- Conference: Independent
- Record: 7–2–1
- Head coach: Edward N. Robinson (9th season);
- Captain: J. R. McKay
- Home stadium: Andrews Field

= 1910 Brown Bears football team =

American college football season

The 1910 Brown Bears football team represented Brown University as an independent during the 1910 college football season. Led by ninth-year head coach Edward N. Robinson, Brown compiled a record of 7–2–1.

# [WORK TO DO]
1. According to the passage on the 1910 Brown Bears football team, who captained the team?
2. In the passage on the 1910 Brown Bears football team, update the part that opens with the words containing "The 1910 Brown" and closes with "record of 7–2–1." by substituting "posted" for "compiled".
3. Condense the paragraph of the passage on the 1910 Brown Bears football team that begins "The 1910 Brown Bears football team represented" into a single shorter sentence, keeping its main facts.
The rows placed after this passage bear no relation to the passage on the 1910 Brown Bears football team.

# [SUPPLIED MATERIAL]
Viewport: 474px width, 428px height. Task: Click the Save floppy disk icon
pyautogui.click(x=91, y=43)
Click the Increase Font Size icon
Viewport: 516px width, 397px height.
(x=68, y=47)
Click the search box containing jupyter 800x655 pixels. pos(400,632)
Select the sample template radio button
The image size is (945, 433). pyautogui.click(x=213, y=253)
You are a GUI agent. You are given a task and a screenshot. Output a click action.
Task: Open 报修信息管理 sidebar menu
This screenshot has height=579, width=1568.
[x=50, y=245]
==
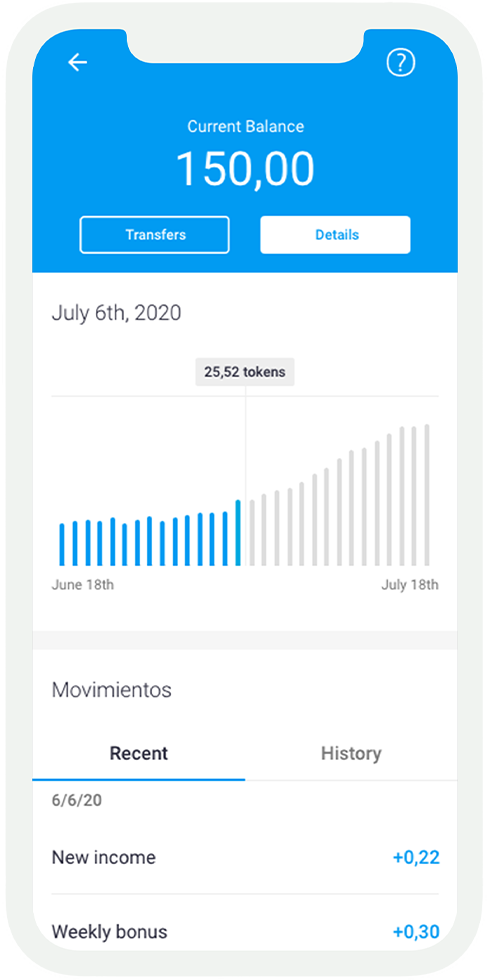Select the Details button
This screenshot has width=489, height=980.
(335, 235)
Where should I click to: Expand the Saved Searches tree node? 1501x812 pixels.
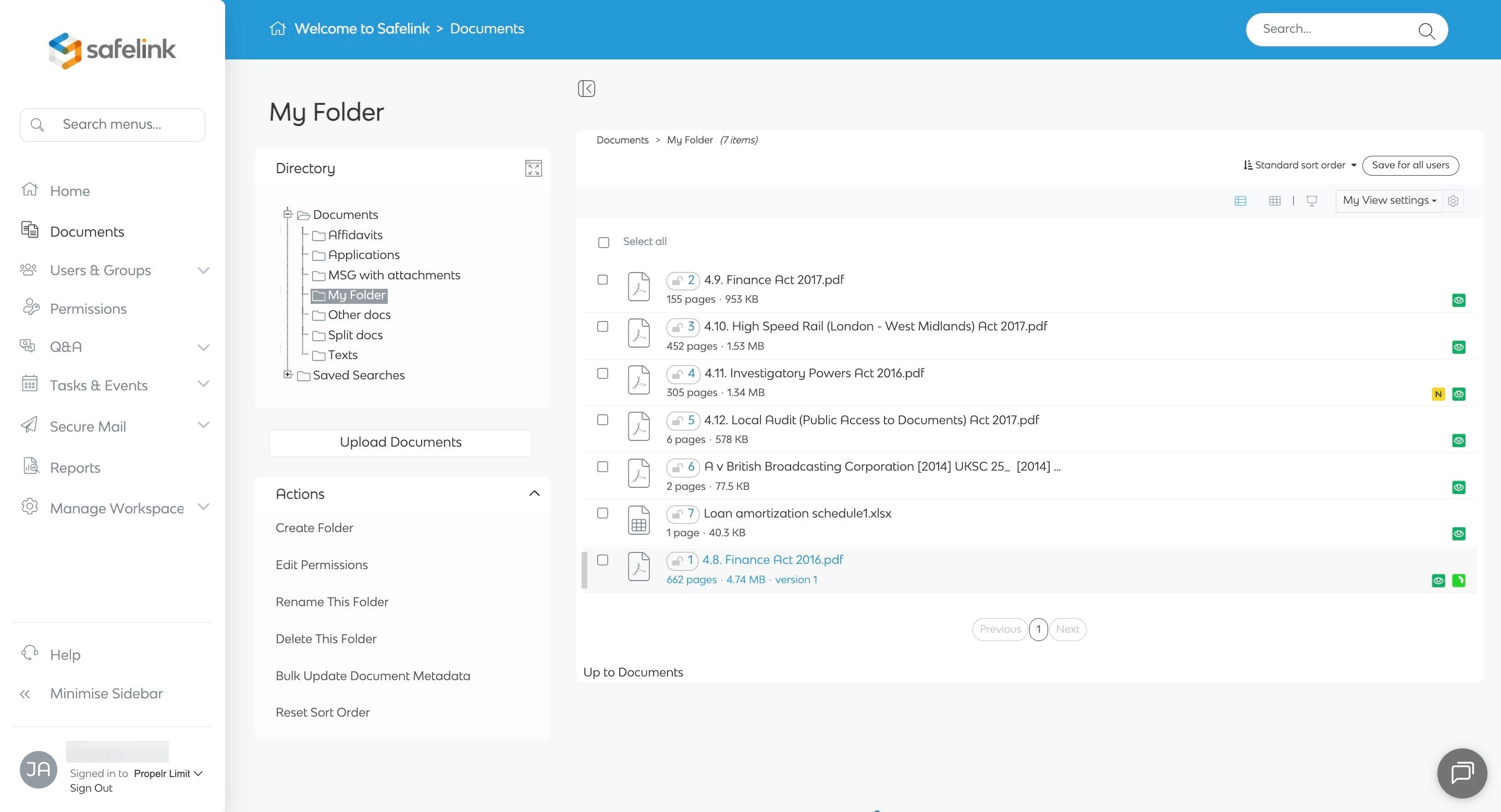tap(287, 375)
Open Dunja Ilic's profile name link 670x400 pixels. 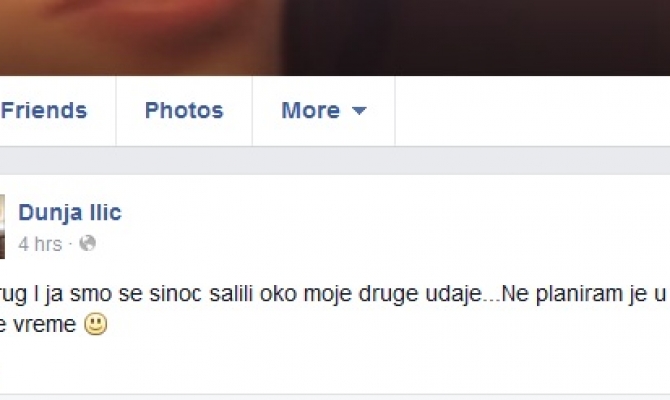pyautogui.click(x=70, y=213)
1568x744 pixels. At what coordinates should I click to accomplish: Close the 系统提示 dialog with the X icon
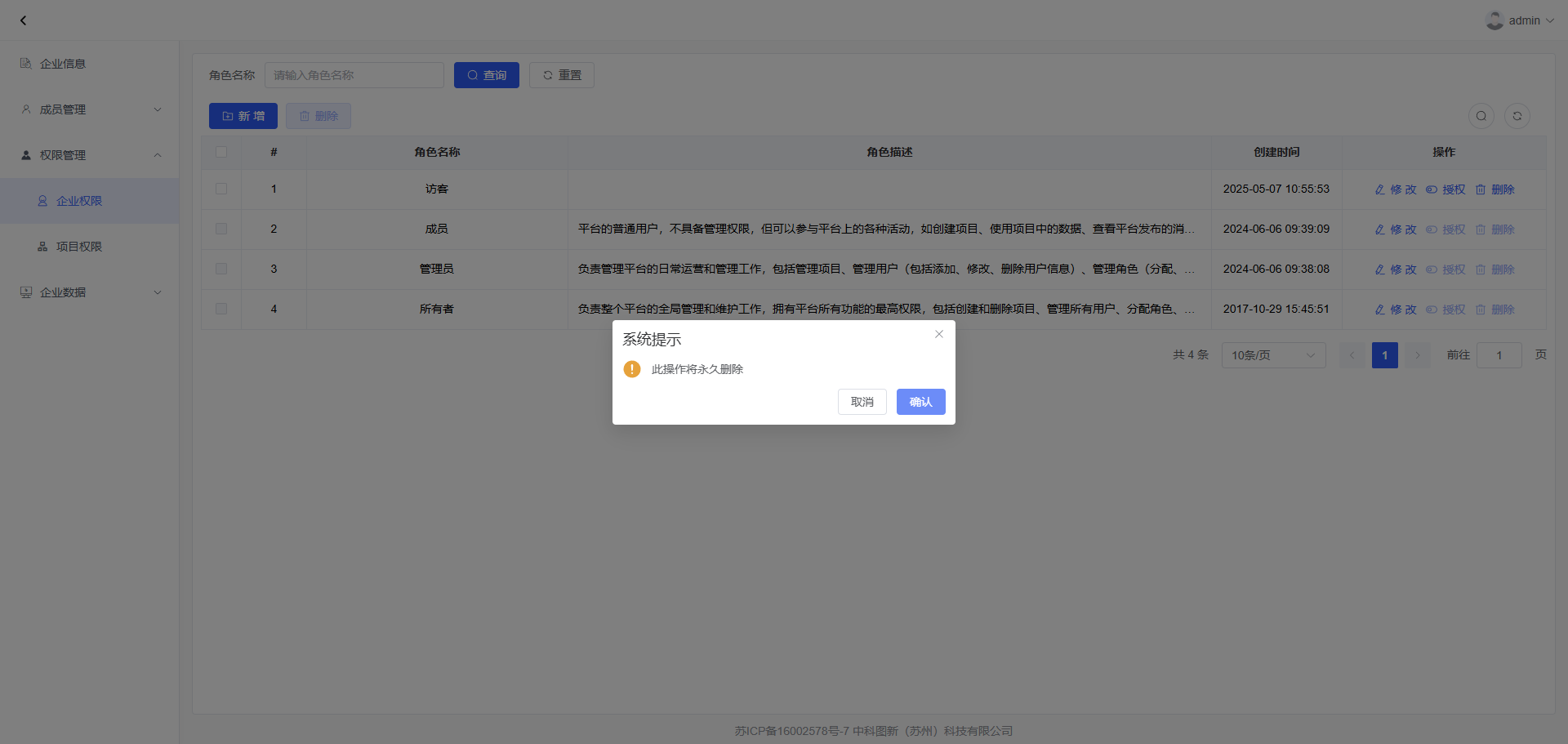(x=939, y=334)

# [TASK-BY-TASK OUTPUTS]
1. J. R. McKay

2.
The 1910 Brown Bears football team represented Brown University as an independent during the 1910 college football season. Led by ninth-year head coach Edward N. Robinson, Brown posted a record of 7–2–1.

3. Brown University's 1910 football team, an independent coached by Edward N. Robinson in his ninth season, finished 7–2–1.